Be aware of your objective: nonviolent communication is about establishing a relationship of honesty and empathy, it’s only about a positive response if it’s a willing and compassionate response. The underlying purpose is not to get what you want but to get the quality of connection that gives compassionate giving possible.

“Should”

Modern language has been shaped by hierarchical societies to serve the needs and wants of the rulers, often absolute monarchs. To this day there’s a lot of words and expressions that downplay needs and wants of self versus the needs and wants of others. Examples:

  • “I must” - removes autonomy, choice
  • “I should”
  • “How could I have been so…?” - internalized guilt, shame
  • “Needy” - pejorative

Use of Force

Punitive use of force

Cause people to suffer for their misdeeds. Punitive action designed to make people see the error of their ways, repent and change.

Punitive action often causes resentment and hostility. Resistance to the behavior we want to instill.

Protective use of force

Protect people from injury or other immediate danger.

Expressing anger

Behavior of others can be a stimulus for our anger but it’s never the cause.
Images in our heads and interpretations of our own cause anger.

What did you tell yourself when the stimulus happened?

Take responsibility for your anger. Don’t blame the other person, don’t be punitive.

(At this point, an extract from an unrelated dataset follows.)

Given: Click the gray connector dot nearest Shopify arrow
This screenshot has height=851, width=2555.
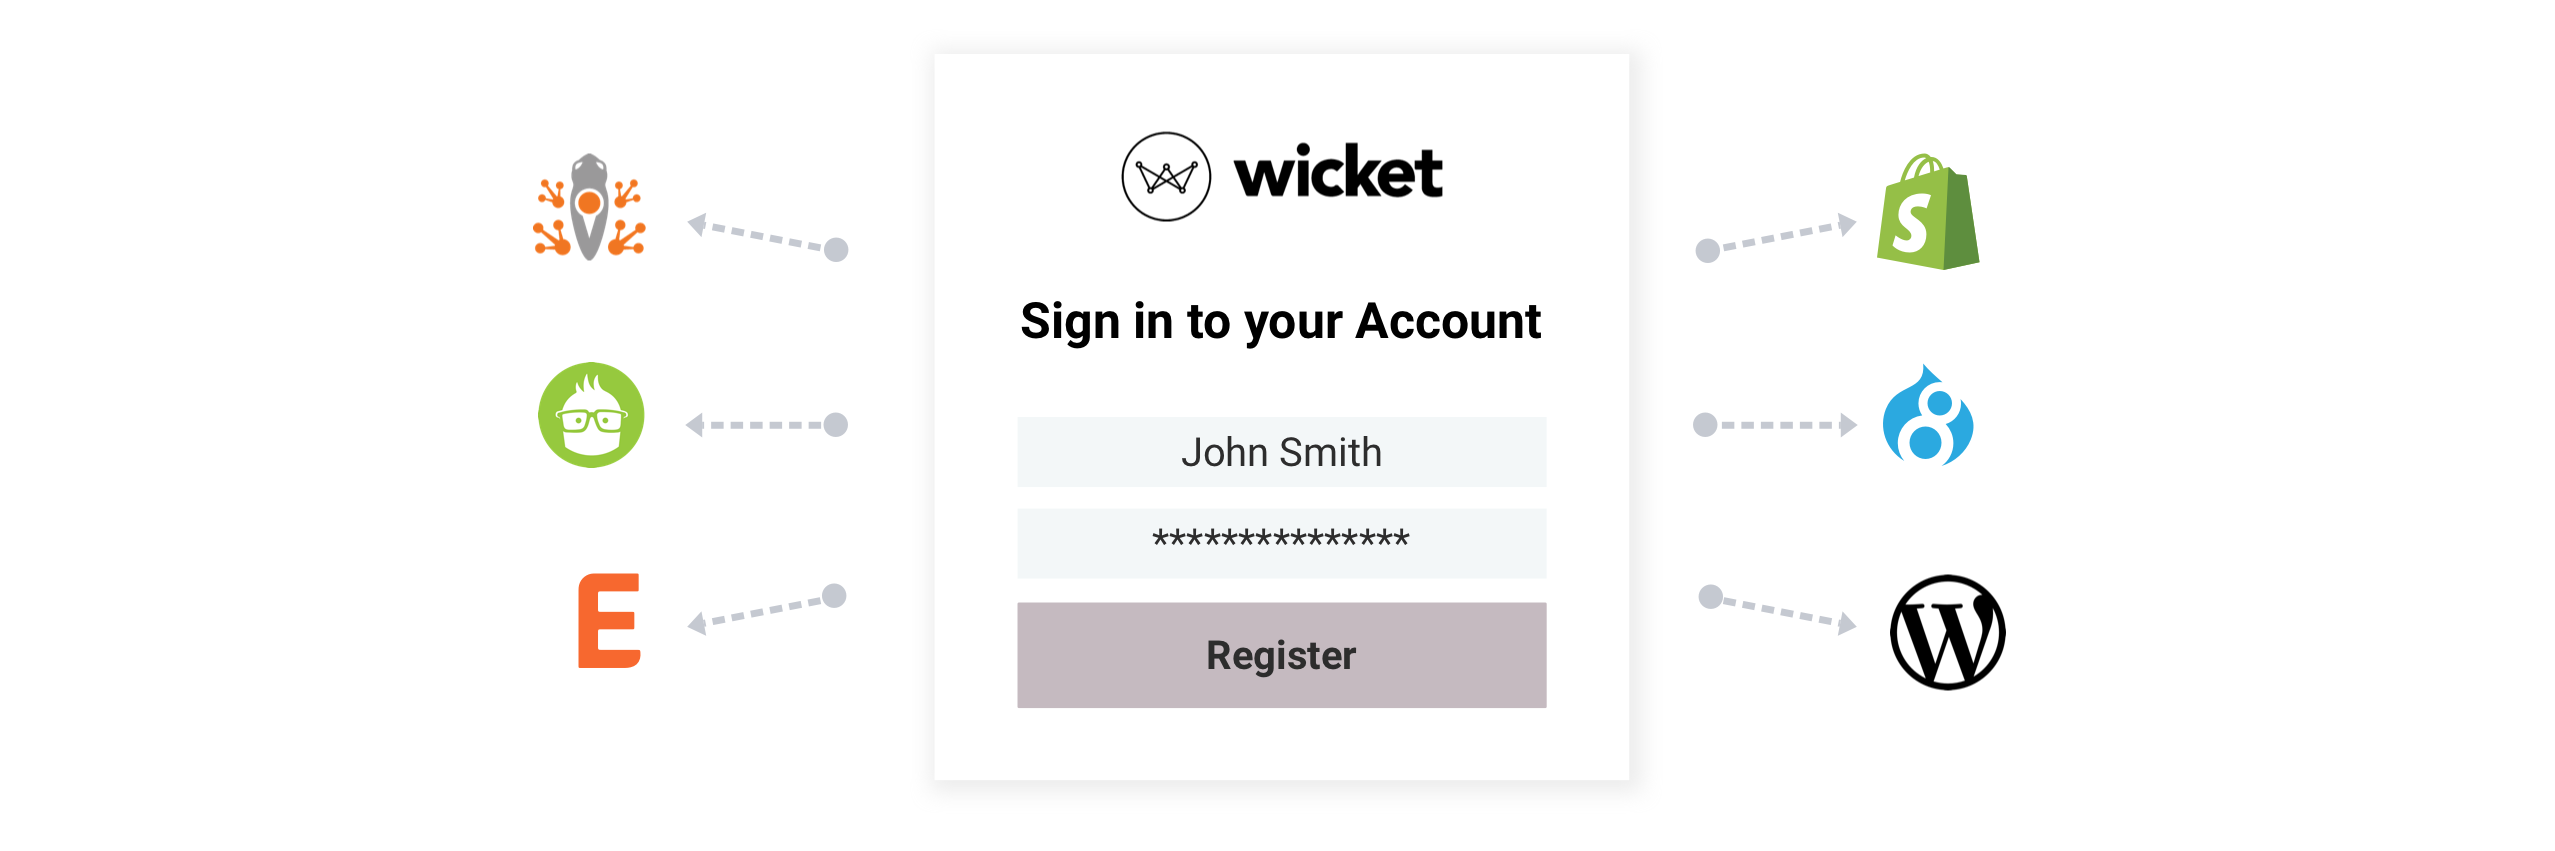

Anger is about judgment, not about needs not being met. It’s dangerous because provokes violence. But at the root, it’s a tragic expression of a need. Focus on it and that helps to get the need met. Don’t focus on blame and punishment.

Responding when angry

  1. Stop.
  2. What are they feeling?
  3. What might I be needing?
  4. Translate alienating messages from your adrenaline-high brain into language of feelings and needs.